The investment ceiling in plant & machinery for small scale industries (fixed in 1985 at Rs. 35 lakhs) was raised to Rs. 60 lakhs and correspondingly, for ancillary units from Rs. 45 lakhs to Rs. 75 lakhs, and for Tiny units from Rs. 2 lakhs to Rs. 5 lakhs. In order to enable small scale industries to play an important role in the total export effort, such of the small scale units which undertake to export at least 30 per cent of the annual production by the third year will be permitted to step up their investment in plant & machinery to Rs. 75 lakhs.

With a view to improving competitiveness, the small entrprise would be assisted in modernisation and upgradation of technology. A number of technology ecntres, tool rooms, Process and Product Development Centres, testing centres, etc. would be set up under the umbrella of an apex Technology Development Centre in Small Industries Development Organiasation.

A special cell would be established in SIDO and State Directorates of Industries to assist women entrepreneurs.

Special marketing organisations at the Centre and State levels shall be created to assist rural artisans in marketing their products and also in supply of raw materials. Besides, providing concessional credit, training facilities and free consultancy to groups of artisans will also be provided 

SSI Policy Statement of 6th Aug, 1991

The sector has been substantially delicensed. Further efforts would be made to deregulate and debureaucratise the sector with a view to remove all fetters on its growth, reposing greater faith in small and young entrepreneurs.

All statutes, regulations and procedures would be reviewed to ensure that their operations do not militate against the interests of the small and village enterprises.

Investment limits in plant and machinery of Small scale industries, Ancillary units, Tiny units and Export – oriented units to Rs 60 Lakhs, Rs 75 Lakhs, Rs. 5 Lakhs, and Rs 200 Lakhs respectively.

Service sub-sector is a fast growing area that needs to be supported. All Industry-related service and business enterprises will be recognised as small scale industries and their investment ceilings would correspond to those of Tiny enterprises.

 ‘Tiny’ enterprises would be eligible for additional support on a continuing basis, including easier access to institutional finance, priority in the Government Purchase Programme and relaxation from certain provisions of labour laws.

Funding through National Equity Fund Scheme will cover projects upto Rs. 10 Lakhs for equity support (upto 15 per cent). Single Window Loan Scheme has also been enlarged to cover projects upto Rs 20 Lakhs with working capital margin upto Rs 10 Lakhs.  

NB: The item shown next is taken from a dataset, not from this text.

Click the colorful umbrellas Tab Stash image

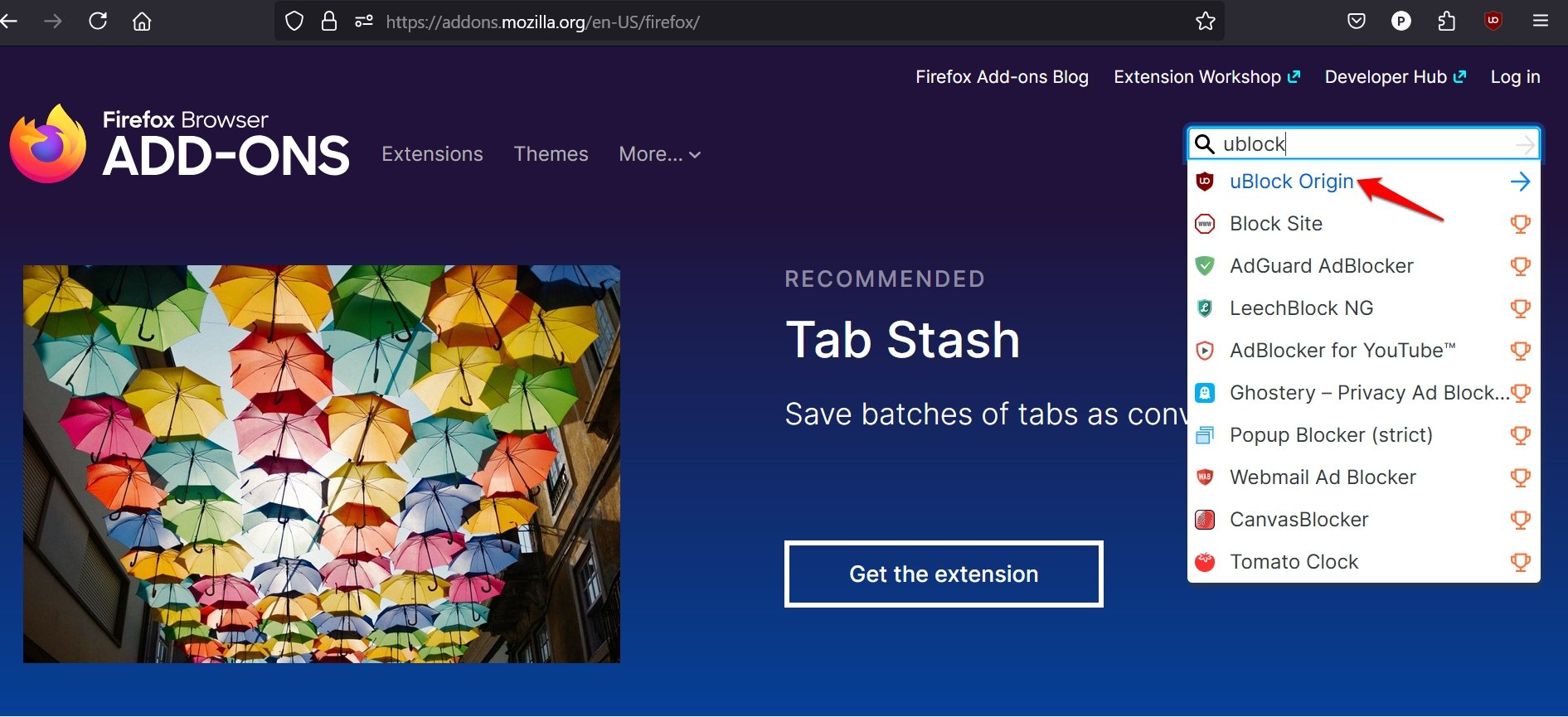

3.0 FINANCIAL SUPPORT MEASURES

Emphasis would shift from subsidised/cheap credit, and efforts would be made to ensure adequate flow of credit and the quality of its delivery.

Other industrial undertakings may participate in upto 24% of the equity of an SSI.

A Limited Partnership Act would be introduced to enhance the supply of risk capital to the small scale sector. Such an Act would limit the financial liability of the new and non-active partners/entrepreneurs to the capital invested.

A beginning has been made towards solving the problem of delayed payments to small industries by setting up of ‘factoring’ services through Small Industries Development Bank of India (SIDBI).

National Small Industries Corporation (NSIC) would concentrate on marketing of mass consumption items under common brand name and organic links between NSIC and SSIDCs would be established.

Industry associations would be encouraged to establish sub-contracting exchanges, in addition to strengthening the existing ones under the SIDO. Emphasis would also be laid on promotion of a viable and competitive ‘component’ market.

Industry Associations would be encouraged and supported to establish quality counselling and common testing facilities. Technology Information Centres to provide updated knowledge on technology and markets would be established.